While savaging the typical Israeli prejudices about Arab “backwardness,” he is nonetheless acerbic in his accounts of the less enlightened aspects of his own community:
The other day I visited a Bedouin family … with my nephew Khalid to check on his prospective bride. Khalid … wants her for his wife. She wants him too … Khalid says her family supports the idea. His family certainly does not. The girl has two counts against her: she is dark and she is Bedouin. My sister-in-law has some very basic qualifications she requires from any daughter-in-law: she must be white and plump, and preferably tall with green or blue eyes. … such characteristics are rare among the village’s home-grown stock — except for one albino family, but they seem to have run out of daughters on the strength of their skin color alone.
Mockery and self-mockery, however, are intimately bound up with the insoluble dilemmas in which Kanaaneh consistently finds himself as a servant of a state that mistrusts, rejects, and seeks to destroy his people. His own role necessarily comes under the microscope, with results that border on self-flagellation:

“We are all involved in the same type of maneuvering to gain favor for our villages in any way we think appropriate. We all are aligning ourselves with the powers that be to secure a scrap from the banquet at which we all are undesired guests.”

Or again:

“My power derives from my ability to say ‘No’. … This basic inability to pursue positive options, to act proactively, puts me on a confrontational path with my bosses. It sets my ethics and my job description on a collision course.”

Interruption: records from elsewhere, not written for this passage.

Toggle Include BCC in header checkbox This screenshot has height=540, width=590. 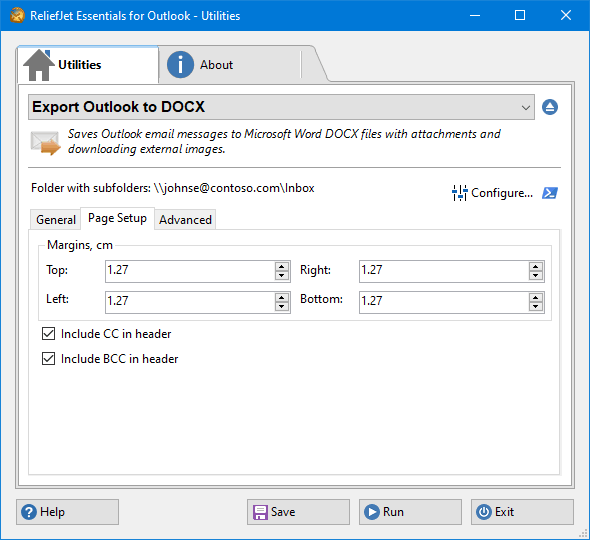pos(49,359)
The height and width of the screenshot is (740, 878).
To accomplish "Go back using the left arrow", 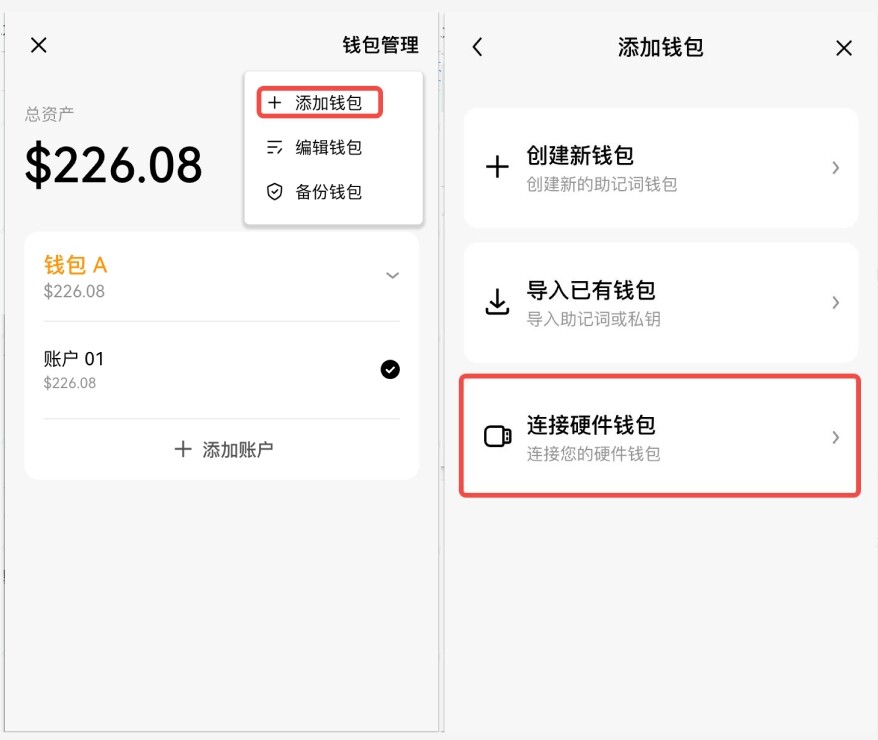I will coord(478,47).
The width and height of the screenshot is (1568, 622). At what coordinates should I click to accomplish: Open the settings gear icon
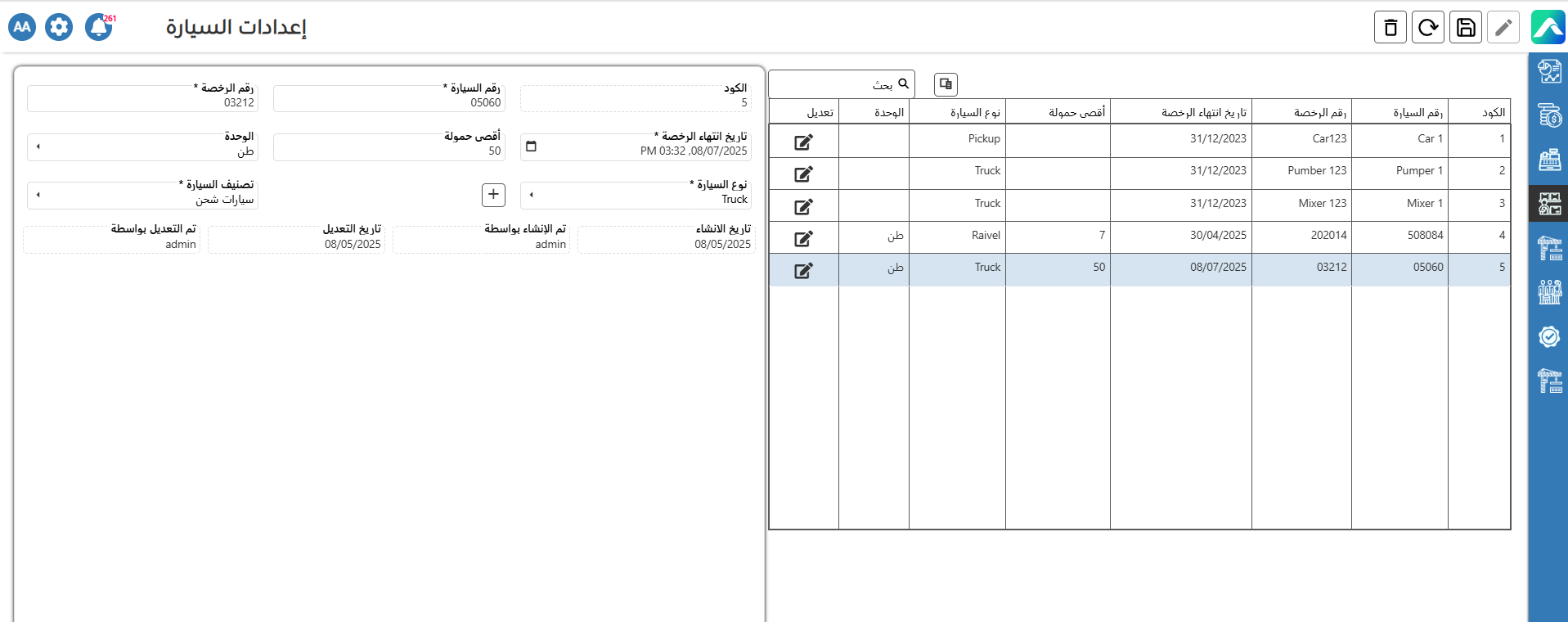coord(59,27)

Kanaaneh perceptively describes a tendency, well-known to many post-colonial societies (not excluding my native Ireland), to internalize negative characterizations stemming from the enemy. The contempt for Arab workmanship implied in the Hebrew phrase avodat aravim (or more precisely in the tone in which it is uttered, the phrase itself simply meaning “Arab handiwork”) is dealt with “by adopting it as part of [Arab workers’] own language, incorporating it in the jokes they crack with their Jewish bosses and by giving it expression in concrete and stone. It is a sign … that … we are unwelcome, disenfranchised, and unworthy even in our own eyes.”

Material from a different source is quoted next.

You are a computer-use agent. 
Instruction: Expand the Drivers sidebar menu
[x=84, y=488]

And yet, although the story that Hatim Kanaaneh has to tell is one of humiliation and frustration, and while he never engages in fruitlessly optimistic prognoses, A Doctor in Galilee is anything but a depressing book. This is down to the vivid and prepossessing personality of the author who leaps at us, warts and all (and bunions — there is a preposterously entertaining story about an Israeli airport security officer who is suspicious of the good doctor’s “bulging bunion”), from these pages. It is also down to the final chapter, a magnificent homage to an ancient olive tree that deserves to be anthologized. Perhaps after all there is optimism in the last sentences of the book, in which past is linked to future in the implicit assumption that Palestinian sumud (steadfastness) will triumph:

“This gnarled behemoth, with its two-meter wide, beautifully sculpted trunk and over ten square meters of exposed root system saw it all. I can prove my belonging to this piece of the earth’s crust through it; its roots are my surrogate roots. And they are taking hold in my land that I inherited from my father, who inherited it from his father, who …”

Raymond Deane is an Irish composer, author and activist.